Blatant violations approved in residential final

infinity

Moderator
Staff member
Location
New Jersey
Occupation
Journeyman Electrician
1- Several 18 Cubic inch nail on boxes that have as many as 15 #14 conductors not counting EG’s and the device.
2- AC cable on basement poured walls with one strap at the top plate and one 6” above the 4” square box. Just over 6’ of dangling cable. Top strap is a plastic NM staple in the bottom of the floor joist.
3-As many as 5 14/2 NM cables in a 3/4” NM connector entering the panel.
4- Two of the boxes I opened had the equipment grounds twisted with no wire nut or crimp securing them.
5- #6 bare Cu GEC attached to the exposed rebar ufer with 3 clamps. (Why 3 ????) Min#4 required.
I would expect any decent inspector to find the things on this list since they're so obvious.
1) A quick eyeball on the rough would find the overfilled box without even looking inside the box.
2) The cable should not be dangling and should be properly supported. Maybe the inspector thought it was MC cable which requires no more than 6' between supports.
3) This one should have been noticed in two seconds.
4) Another indication that they never looked inside the boxes.
5) Not sure why they used 3 clamps but that's not an issue. The #6 may or may not be an issue depending on the size of the service. The GEC for a 100 amp service can be as small as #8.
 

James L

Senior Member
Location
Kansas Cty, Mo, USA
Occupation
Electrician
I've seen one - only one - KCMO inspector who handled it right.
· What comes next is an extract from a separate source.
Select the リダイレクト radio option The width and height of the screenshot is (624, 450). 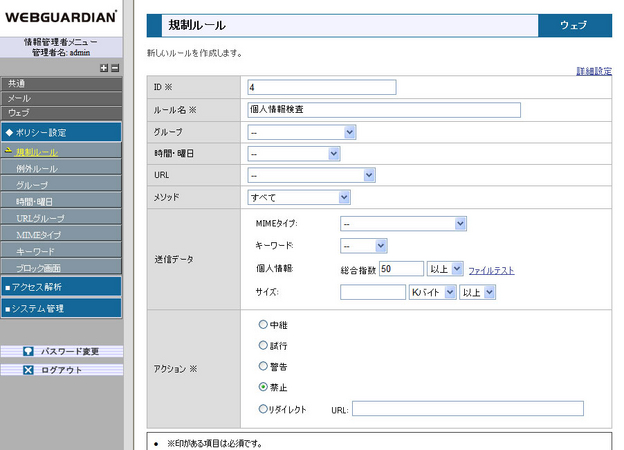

I tried wiring some new homes a couple of years ago, and I was going round and round with one builder not having his jobs ready. He was compounding problems by not having the framing complete. When he would call in the roofers, then HVAC, them plumbers, than me

Nobody was able to get more than about 90% of their work done because everybody in front of them was incomplete.

Then the guy would schedule a rough-in inspection and leave everybody scrambling to try to close everything up in a couple of days.

His failed inspection reports were always four or five pages.

On the last one I wired for him, the inspector came in and looked him right in the eyes and said, "I'm not writing a five page punch list for you again. I'm going to walk around and look, and if I notice three items for the same trade I'm going to write it as a non-inspect"

I didn't take the guy 2 minutes to find the three items he was looking for. The builder was all kinds of upset because the inspector wouldn't tell him what he saw that was wrong or incomplete.
 

infinity

Moderator
Staff member
Location
New Jersey
Occupation
Journeyman Electrician
On the last one I wired for him, the inspector came in and looked him right in the eyes and said, "I'm not writing a five page punch list for you again. I'm going to walk around and look, and if I notice three items for the same trade I'm going to write it as a non-inspect"

I didn't take the guy 2 minutes to find the three items he was looking for. The builder was all kinds of upset because the inspector wouldn't tell him what he saw that was wrong or incomplete.
Something like this needs to be done because incompetent GC's cannot do their job and coordinate the construction. Glad to hear that someone is putting their foot down. I love hearing that part about the inspector not going to be writing the punch list.
 

grich

Senior Member
Location
MP89.5, Mason City Subdivision
Occupation
Broadcast Engineer
I've been watching some home inspection videos on YouTube for tract houses built by big commercial builders. The amount of horrible work and violations is astounding. One can only assume that the building inspection departments doing these inspections are either incompetent, corrupt, or both. It has gotten so bad that home buyers are asking for their own open wall inspections and some of these builders are denying them the right to hire their own inspectors.
One of the guys in our shop wanted his home inspector to look at the new build they were wanting to buy. The developer refused, so he walked.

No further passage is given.